Problem statement: All of the entries need to be repeated exactly. Leave nothing out.

Dataset:
BEGIN

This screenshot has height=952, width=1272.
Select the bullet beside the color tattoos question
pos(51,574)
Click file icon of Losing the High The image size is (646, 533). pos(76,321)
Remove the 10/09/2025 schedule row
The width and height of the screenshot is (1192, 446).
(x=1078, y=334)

END

Result for this exercise:
This screenshot has height=952, width=1272.
Select the bullet beside the color tattoos question
pos(51,574)
Click file icon of Losing the High The image size is (646, 533). pos(76,321)
Remove the 10/09/2025 schedule row
The width and height of the screenshot is (1192, 446).
(x=1078, y=334)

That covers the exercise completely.